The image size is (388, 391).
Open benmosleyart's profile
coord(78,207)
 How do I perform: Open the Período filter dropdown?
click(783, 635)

--

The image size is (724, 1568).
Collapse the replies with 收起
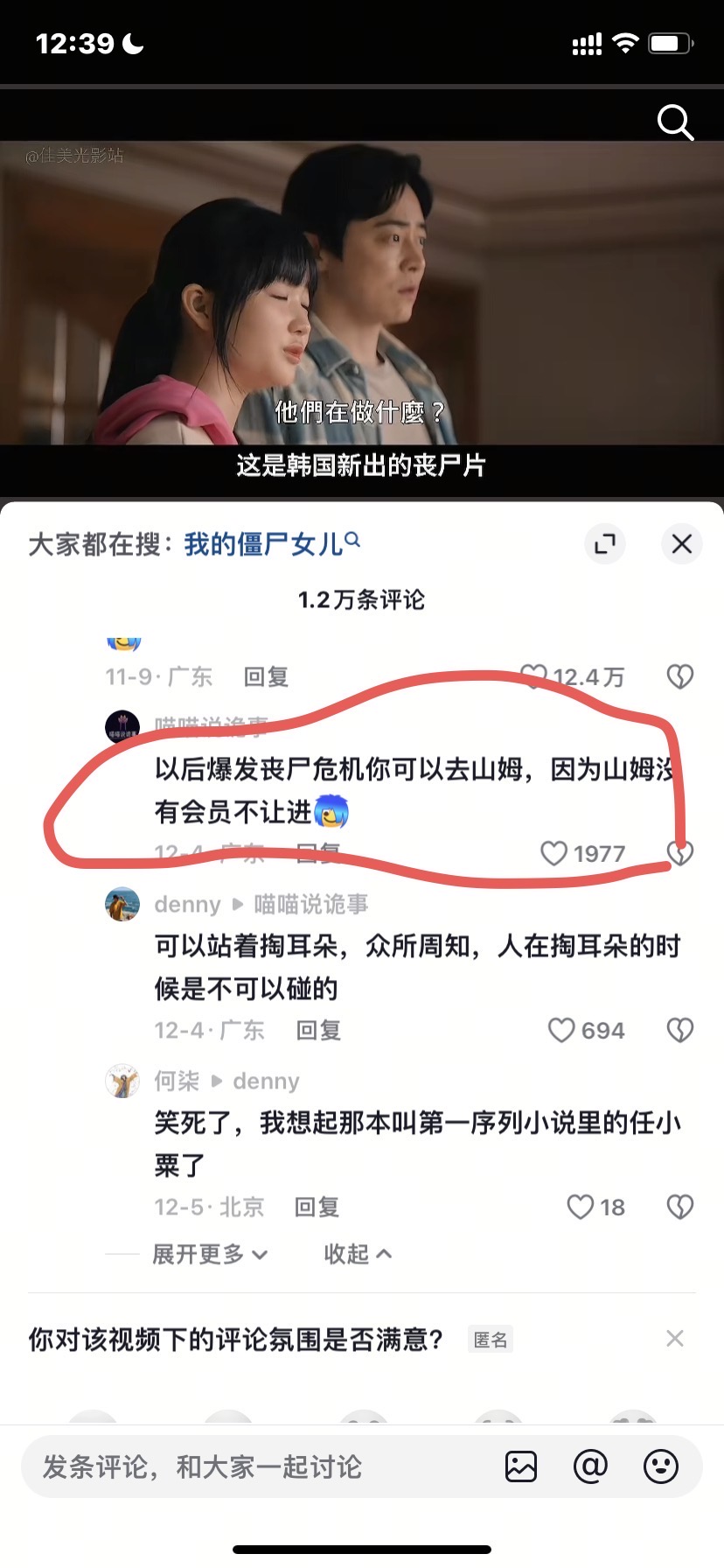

...

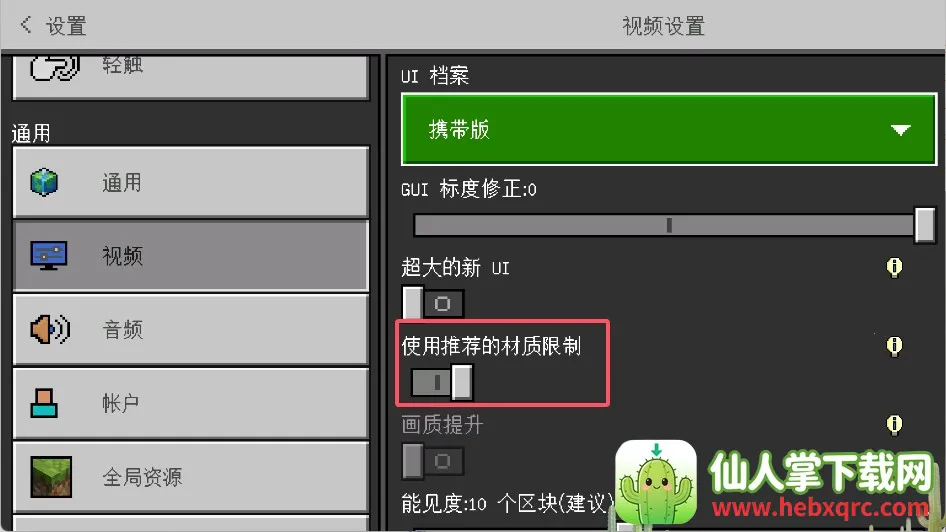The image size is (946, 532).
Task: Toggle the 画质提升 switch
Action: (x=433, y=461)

◆ **TASK GOAL**
Set out the records as a numbered list, from the line containing "The image size is (388, 391)." up to and including the line containing "click(783, 635)". Leave out any blank lines.

◆ **WRITTEN SOLUTION**
1. The image size is (388, 391).
2. Open benmosleyart's profile
3. coord(78,207)
4.  How do I perform: Open the Período filter dropdown?
5. click(783, 635)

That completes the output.